**Your instructions**
Go through the records line by line. Report how many lines contain "Shipping", with nothing else.

___ Given data ___

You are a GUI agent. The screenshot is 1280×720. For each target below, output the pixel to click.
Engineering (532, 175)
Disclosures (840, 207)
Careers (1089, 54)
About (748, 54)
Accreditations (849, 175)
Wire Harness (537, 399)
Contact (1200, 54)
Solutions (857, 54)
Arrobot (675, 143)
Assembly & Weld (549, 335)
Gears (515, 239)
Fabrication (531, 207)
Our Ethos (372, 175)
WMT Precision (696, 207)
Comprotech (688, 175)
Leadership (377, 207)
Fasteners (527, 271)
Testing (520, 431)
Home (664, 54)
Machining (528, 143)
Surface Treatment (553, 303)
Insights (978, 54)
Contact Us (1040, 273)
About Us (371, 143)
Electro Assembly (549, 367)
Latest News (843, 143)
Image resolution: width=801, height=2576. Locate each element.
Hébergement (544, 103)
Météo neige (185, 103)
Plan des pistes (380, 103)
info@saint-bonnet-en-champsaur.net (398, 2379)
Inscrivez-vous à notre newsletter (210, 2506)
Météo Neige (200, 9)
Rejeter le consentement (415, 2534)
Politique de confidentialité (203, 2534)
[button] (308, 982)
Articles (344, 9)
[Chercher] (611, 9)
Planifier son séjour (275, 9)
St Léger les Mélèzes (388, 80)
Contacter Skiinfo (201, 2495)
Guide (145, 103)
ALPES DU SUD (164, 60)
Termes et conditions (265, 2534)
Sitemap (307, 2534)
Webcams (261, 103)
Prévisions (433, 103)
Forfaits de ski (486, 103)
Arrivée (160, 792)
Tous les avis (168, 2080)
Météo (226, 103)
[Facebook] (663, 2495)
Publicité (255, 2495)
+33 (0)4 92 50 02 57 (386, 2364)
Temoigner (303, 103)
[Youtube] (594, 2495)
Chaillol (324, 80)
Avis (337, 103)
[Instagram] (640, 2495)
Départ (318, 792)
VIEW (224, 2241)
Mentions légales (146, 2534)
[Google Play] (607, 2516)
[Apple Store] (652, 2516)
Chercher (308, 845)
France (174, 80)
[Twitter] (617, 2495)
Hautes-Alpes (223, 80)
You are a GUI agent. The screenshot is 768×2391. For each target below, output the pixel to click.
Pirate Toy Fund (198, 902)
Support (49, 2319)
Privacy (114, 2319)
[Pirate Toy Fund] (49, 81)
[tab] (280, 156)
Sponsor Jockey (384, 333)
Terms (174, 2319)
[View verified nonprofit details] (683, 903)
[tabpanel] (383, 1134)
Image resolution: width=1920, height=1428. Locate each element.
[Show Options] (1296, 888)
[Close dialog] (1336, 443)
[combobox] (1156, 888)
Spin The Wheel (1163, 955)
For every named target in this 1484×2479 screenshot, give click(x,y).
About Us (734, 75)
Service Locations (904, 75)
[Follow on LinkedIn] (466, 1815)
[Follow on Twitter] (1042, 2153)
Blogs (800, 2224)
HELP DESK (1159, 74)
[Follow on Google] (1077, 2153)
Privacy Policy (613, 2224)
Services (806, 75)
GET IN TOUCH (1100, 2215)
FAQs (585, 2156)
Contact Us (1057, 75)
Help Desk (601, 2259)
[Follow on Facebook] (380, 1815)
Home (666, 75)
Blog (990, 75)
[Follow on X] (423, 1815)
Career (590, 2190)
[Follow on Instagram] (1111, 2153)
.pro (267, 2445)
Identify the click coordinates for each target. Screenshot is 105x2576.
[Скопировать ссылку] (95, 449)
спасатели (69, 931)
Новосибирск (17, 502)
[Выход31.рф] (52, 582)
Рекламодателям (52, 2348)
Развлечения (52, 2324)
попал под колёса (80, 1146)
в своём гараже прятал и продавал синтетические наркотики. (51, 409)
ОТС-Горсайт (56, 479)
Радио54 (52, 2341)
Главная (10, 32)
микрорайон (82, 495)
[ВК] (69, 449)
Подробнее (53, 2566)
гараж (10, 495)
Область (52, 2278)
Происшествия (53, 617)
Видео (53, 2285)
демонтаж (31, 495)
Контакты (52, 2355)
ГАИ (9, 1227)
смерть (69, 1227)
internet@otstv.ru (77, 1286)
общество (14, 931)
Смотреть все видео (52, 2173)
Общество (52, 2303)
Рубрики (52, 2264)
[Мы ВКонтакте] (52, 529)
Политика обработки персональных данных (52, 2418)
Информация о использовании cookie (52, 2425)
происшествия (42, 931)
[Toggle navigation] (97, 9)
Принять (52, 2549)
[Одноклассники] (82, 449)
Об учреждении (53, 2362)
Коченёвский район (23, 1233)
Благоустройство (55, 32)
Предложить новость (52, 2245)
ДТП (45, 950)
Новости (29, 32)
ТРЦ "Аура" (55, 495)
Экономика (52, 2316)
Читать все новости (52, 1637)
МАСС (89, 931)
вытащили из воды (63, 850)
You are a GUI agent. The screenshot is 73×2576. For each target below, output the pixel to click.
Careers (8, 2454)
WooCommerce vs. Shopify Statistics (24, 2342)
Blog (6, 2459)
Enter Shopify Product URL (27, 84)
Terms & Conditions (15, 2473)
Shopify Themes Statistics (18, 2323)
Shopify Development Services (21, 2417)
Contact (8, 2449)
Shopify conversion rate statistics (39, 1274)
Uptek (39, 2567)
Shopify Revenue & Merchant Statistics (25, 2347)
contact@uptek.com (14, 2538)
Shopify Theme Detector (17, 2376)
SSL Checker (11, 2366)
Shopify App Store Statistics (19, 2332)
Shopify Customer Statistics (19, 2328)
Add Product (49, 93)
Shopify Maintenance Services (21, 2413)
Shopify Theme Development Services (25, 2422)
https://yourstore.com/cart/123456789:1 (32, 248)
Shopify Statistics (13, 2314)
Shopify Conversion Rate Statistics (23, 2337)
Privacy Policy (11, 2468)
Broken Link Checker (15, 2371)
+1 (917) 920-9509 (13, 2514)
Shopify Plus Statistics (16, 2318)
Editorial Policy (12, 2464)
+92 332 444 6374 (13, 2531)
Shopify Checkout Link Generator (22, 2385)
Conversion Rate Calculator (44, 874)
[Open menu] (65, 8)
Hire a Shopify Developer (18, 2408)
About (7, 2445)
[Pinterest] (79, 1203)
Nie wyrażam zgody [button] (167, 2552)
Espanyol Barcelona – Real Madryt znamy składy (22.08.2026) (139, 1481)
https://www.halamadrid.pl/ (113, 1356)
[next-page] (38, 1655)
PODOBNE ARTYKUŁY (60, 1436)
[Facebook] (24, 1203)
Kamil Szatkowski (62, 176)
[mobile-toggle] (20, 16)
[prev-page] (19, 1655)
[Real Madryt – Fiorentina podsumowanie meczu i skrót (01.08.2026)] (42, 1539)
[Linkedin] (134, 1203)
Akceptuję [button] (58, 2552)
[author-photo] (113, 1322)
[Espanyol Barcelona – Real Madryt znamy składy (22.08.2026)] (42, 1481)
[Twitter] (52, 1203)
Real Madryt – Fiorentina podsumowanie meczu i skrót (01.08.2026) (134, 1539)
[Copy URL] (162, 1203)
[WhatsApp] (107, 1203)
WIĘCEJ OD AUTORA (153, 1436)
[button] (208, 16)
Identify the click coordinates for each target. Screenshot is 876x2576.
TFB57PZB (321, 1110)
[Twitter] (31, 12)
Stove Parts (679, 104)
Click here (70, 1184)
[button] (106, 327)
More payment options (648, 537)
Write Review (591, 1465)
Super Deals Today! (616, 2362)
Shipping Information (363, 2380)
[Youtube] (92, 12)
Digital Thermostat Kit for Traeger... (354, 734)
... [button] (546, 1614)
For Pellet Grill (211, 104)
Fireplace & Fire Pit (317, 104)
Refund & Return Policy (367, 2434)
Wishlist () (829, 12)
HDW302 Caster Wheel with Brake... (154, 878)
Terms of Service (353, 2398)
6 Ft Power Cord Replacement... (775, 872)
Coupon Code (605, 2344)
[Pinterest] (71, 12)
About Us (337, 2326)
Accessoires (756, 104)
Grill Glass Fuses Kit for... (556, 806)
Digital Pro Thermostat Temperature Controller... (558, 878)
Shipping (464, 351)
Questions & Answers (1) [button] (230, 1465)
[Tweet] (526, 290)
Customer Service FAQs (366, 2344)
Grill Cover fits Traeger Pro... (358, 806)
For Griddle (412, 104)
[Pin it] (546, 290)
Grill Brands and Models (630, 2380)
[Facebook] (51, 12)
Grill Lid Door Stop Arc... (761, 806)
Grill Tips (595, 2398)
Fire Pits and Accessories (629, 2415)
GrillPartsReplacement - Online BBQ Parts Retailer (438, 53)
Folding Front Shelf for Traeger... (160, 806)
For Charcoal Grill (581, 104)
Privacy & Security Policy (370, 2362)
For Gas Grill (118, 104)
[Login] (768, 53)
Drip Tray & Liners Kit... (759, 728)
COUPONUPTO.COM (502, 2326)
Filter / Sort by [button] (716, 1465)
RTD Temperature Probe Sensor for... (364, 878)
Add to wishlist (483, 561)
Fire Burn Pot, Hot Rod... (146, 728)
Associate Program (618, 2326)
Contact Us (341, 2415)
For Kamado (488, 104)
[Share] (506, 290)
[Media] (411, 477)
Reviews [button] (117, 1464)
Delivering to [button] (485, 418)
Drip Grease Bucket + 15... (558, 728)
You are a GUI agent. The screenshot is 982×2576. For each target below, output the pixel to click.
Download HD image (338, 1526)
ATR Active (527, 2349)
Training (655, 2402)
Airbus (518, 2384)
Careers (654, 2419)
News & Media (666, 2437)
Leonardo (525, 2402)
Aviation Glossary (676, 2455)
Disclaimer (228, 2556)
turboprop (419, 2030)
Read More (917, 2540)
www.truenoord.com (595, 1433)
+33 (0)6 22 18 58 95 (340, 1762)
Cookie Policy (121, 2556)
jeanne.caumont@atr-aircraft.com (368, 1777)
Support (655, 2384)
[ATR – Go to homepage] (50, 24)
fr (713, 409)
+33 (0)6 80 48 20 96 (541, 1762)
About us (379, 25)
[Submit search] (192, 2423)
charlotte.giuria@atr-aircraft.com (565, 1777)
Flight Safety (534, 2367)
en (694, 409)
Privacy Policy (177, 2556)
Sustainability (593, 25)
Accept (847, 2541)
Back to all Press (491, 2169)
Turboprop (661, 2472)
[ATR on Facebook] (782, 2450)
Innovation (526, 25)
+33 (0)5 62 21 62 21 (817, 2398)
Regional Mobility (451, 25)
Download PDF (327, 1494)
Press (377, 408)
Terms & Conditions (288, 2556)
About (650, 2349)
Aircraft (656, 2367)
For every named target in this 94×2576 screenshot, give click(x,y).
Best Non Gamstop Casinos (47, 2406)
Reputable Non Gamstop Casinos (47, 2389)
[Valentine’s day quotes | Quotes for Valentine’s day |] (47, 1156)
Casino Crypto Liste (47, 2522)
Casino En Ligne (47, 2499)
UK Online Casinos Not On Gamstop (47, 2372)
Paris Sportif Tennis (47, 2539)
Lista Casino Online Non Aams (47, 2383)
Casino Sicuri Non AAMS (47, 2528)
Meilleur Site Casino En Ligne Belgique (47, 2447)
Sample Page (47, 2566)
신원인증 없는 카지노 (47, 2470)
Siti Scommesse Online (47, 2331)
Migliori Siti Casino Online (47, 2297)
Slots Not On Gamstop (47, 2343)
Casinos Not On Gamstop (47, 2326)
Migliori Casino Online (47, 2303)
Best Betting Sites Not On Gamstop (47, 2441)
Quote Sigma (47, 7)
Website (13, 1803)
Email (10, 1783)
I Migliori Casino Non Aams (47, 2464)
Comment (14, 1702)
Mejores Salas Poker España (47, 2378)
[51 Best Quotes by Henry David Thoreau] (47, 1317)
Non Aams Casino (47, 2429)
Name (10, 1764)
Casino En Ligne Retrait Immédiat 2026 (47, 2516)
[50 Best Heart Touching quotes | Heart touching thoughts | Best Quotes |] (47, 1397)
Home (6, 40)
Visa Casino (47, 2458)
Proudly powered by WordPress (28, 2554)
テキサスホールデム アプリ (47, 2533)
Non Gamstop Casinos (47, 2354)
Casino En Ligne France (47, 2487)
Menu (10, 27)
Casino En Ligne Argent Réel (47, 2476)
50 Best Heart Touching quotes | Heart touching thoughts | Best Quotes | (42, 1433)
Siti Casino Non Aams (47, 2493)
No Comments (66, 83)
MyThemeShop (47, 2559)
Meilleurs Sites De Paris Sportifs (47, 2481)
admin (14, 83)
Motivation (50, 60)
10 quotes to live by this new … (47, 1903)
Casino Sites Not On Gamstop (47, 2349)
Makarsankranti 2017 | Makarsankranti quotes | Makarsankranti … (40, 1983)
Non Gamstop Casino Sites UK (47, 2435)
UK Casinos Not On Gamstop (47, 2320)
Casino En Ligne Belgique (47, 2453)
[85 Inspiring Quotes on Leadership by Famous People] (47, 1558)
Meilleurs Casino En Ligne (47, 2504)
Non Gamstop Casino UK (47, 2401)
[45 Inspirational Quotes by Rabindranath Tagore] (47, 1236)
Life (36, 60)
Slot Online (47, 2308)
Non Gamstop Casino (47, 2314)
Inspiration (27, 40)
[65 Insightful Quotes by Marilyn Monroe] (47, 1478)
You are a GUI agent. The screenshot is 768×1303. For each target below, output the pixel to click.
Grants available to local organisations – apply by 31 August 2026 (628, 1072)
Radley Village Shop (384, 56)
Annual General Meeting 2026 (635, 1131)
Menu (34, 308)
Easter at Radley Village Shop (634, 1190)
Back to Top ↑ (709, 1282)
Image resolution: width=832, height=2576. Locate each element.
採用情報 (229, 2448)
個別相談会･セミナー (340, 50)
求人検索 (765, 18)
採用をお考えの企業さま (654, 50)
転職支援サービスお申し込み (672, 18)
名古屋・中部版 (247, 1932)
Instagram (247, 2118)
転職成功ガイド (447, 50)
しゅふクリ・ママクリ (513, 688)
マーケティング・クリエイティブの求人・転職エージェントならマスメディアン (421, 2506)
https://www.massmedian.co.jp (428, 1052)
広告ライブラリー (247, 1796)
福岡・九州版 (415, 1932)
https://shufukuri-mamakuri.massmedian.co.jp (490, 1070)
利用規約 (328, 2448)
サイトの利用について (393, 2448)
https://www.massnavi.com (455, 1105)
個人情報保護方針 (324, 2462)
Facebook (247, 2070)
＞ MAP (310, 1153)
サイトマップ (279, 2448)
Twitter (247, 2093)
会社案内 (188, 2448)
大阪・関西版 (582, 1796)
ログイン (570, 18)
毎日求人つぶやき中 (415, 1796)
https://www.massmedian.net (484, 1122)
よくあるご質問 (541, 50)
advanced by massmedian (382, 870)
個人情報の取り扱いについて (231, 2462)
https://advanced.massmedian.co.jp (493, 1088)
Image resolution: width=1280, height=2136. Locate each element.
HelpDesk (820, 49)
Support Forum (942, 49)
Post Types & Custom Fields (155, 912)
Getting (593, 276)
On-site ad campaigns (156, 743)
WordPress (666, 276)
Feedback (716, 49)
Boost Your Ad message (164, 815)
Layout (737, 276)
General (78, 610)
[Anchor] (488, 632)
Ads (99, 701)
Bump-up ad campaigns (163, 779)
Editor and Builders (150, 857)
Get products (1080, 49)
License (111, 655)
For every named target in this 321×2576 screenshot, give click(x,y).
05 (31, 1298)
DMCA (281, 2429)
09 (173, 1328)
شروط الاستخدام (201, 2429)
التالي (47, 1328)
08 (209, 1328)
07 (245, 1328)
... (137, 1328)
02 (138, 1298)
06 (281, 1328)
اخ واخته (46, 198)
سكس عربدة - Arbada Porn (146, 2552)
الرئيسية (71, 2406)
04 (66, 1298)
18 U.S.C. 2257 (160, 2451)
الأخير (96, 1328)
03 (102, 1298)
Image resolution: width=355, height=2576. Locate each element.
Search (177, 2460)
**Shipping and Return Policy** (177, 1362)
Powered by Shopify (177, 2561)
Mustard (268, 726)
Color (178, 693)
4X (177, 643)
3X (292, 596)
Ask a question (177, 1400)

___

**Written answer**
3